__TASK OBJECTIVE__
Rewrite every line of the items below, substituting "Continue Reading" for "Read More" and leaving everything else unchanged.

__Records for locating described items__
## BEGIN
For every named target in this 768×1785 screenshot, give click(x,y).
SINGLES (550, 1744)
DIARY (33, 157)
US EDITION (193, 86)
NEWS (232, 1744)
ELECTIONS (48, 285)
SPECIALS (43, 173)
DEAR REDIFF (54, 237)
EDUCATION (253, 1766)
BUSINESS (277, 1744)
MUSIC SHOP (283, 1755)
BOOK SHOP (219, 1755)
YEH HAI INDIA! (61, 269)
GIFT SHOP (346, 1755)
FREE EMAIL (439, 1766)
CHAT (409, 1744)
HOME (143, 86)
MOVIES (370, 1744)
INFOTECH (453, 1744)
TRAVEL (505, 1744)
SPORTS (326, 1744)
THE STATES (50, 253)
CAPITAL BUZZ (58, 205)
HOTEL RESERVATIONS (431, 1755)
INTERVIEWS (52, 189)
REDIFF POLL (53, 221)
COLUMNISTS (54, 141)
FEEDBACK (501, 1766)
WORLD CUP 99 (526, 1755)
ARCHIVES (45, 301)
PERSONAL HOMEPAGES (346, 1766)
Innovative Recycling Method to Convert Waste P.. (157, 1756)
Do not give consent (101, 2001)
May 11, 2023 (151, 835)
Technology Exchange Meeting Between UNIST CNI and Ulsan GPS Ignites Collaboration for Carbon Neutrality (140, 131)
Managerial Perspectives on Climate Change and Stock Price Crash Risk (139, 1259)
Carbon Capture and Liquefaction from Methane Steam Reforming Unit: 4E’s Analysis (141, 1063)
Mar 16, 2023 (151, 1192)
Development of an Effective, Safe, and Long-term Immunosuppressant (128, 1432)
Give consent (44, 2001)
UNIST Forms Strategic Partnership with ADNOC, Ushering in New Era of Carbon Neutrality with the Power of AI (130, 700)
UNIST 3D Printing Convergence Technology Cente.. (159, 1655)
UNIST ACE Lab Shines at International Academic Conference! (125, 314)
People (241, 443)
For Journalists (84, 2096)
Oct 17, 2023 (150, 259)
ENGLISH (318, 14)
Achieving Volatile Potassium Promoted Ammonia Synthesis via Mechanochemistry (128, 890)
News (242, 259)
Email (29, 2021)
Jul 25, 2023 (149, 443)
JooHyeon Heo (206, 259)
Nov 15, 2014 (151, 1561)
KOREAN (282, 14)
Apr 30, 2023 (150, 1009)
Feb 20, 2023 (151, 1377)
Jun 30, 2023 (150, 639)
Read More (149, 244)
## END
__SOLUTION TO THE PROBLEM__
For every named target in this 768×1785 screenshot, give click(x,y).
SINGLES (550, 1744)
DIARY (33, 157)
US EDITION (193, 86)
NEWS (232, 1744)
ELECTIONS (48, 285)
SPECIALS (43, 173)
DEAR REDIFF (54, 237)
EDUCATION (253, 1766)
BUSINESS (277, 1744)
MUSIC SHOP (283, 1755)
BOOK SHOP (219, 1755)
YEH HAI INDIA! (61, 269)
GIFT SHOP (346, 1755)
FREE EMAIL (439, 1766)
CHAT (409, 1744)
HOME (143, 86)
MOVIES (370, 1744)
INFOTECH (453, 1744)
TRAVEL (505, 1744)
SPORTS (326, 1744)
THE STATES (50, 253)
CAPITAL BUZZ (58, 205)
HOTEL RESERVATIONS (431, 1755)
INTERVIEWS (52, 189)
REDIFF POLL (53, 221)
COLUMNISTS (54, 141)
FEEDBACK (501, 1766)
WORLD CUP 99 (526, 1755)
ARCHIVES (45, 301)
PERSONAL HOMEPAGES (346, 1766)
Innovative Recycling Method to Convert Waste P.. (157, 1756)
Do not give consent (101, 2001)
May 11, 2023 (151, 835)
Technology Exchange Meeting Between UNIST CNI and Ulsan GPS Ignites Collaboration for Carbon Neutrality (140, 131)
Managerial Perspectives on Climate Change and Stock Price Crash Risk (139, 1259)
Carbon Capture and Liquefaction from Methane Steam Reforming Unit: 4E’s Analysis (141, 1063)
Mar 16, 2023 (151, 1192)
Development of an Effective, Safe, and Long-term Immunosuppressant (128, 1432)
Give consent (44, 2001)
UNIST Forms Strategic Partnership with ADNOC, Ushering in New Era of Carbon Neutrality with the Power of AI (130, 700)
UNIST 3D Printing Convergence Technology Cente.. (159, 1655)
UNIST ACE Lab Shines at International Academic Conference! (125, 314)
People (241, 443)
For Journalists (84, 2096)
Oct 17, 2023 (150, 259)
ENGLISH (318, 14)
Achieving Volatile Potassium Promoted Ammonia Synthesis via Mechanochemistry (128, 890)
News (242, 259)
Email (29, 2021)
Jul 25, 2023 (149, 443)
JooHyeon Heo (206, 259)
Nov 15, 2014 (151, 1561)
KOREAN (282, 14)
Apr 30, 2023 (150, 1009)
Feb 20, 2023 (151, 1377)
Jun 30, 2023 (150, 639)
Continue Reading (149, 244)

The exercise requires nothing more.